Exercise requirements:
• 1. Using the court opinion below, list the four workgroups that Legal Aid uses to assign cases among its attorneys.
• 2. Extend the court opinion below, picking up right after its final sentence.

··· Passage provided

Park Apartments At Fayetteville, LP v. Plants

RHONDA K. WOOD, Associate Justice

Appellants', The Park Apartments at Fayetteville, LP, The Park Apartments at Fayetteville Management Company, LLC, and Lindsey Management Co., Inc. (Lindsey) (collectively "the Park"),1 appeal centers around the following issue: Do Arkansas's Rules of Professional Conduct require attorney disqualification simply because the attorney had access to client information but did not gain actual knowledge while practicing at her former association? We hold that they do not, and therefore, we reverse and remand.

*757I. Facts

In November 2015, appellee Shilah Plants filed a complaint against the Park alleging that the liquidated-damages clause in her lease agreement is unenforceable, constitutes an illegal penalty, and violates the Arkansas Deceptive Trade Practices Act and the Arkansas Security Deposit Act. Plants's attorneys work for Legal Aid of Arkansas (Legal Aid) in Jonesboro. Attorneys from Lindsey's in-house legal department represent the Park.

From July 2016 through December 2016, Summer McCoy worked as a staff attorney for Legal Aid in its Springdale office. Legal Aid assigns cases among attorneys based on four workgroups: domestic violence, consumer, housing, and economic justice. McCoy worked in the economic-justice workgroup which primarily deals with issues associated with Medicare, Medicaid, ARKids, SNAP benefits, unemployment benefits, and home healthcare. In January 2017, McCoy began working as a staff attorney for Lindsey.

······
··· Provided material

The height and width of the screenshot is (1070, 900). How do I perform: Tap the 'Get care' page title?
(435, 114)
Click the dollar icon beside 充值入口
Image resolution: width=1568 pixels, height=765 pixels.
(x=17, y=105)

······

Exercise results:
• 1. Domestic violence, consumer, housing, and economic justice.

• 2.
In February 2017, Plants filed a motion to disqualify the Park's attorney and Lindsey's entire in-house legal department. Plants alleged a conflict of interest arose because, while McCoy was working at Legal Aid, she had access to Plants's confidential attorney and client information and files. Plants further claimed that although McCoy did not appear as counsel in the case, McCoy's conflict of interest should be imputed to the Park's attorney and the entire Lindsey legal department because McCoy is now part of that department.

Following a July 2017 hearing, the circuit court concluded that McCoy had a conflict of interest because "she had full access to all of Legal Aid's files." The circuit court further imputed McCoy's conflict to the other attorneys in Lindsey's in-house legal department. Consequently, it granted the motion to disqualify. Park filed an interlocutory appeal pursuant to Arkansas Rules of Appellate Procedure-Civil 2(a)(8).

The Park makes four arguments on appeal: (1) the circuit court erroneously applied Norman v. Norman , 333 Ark. 644, 970 S.W.2d 270 (1998), when it concluded that access to client information alone is sufficient for attorney disqualification; (2) Legal Aid does not have any confidential information because its information is subject to disclosure under the Arkansas Freedom of Information Act; (3) the circuit court erred in disqualifying the Park's attorney because McCoy's association with Lindsey's legal department did not create an appearance of impropriety; and (4) the circuit court erred in failing to find Plants waived her right to move to disqualify the Park's counsel. Because we reverse on the first point, we do not address the remaining arguments.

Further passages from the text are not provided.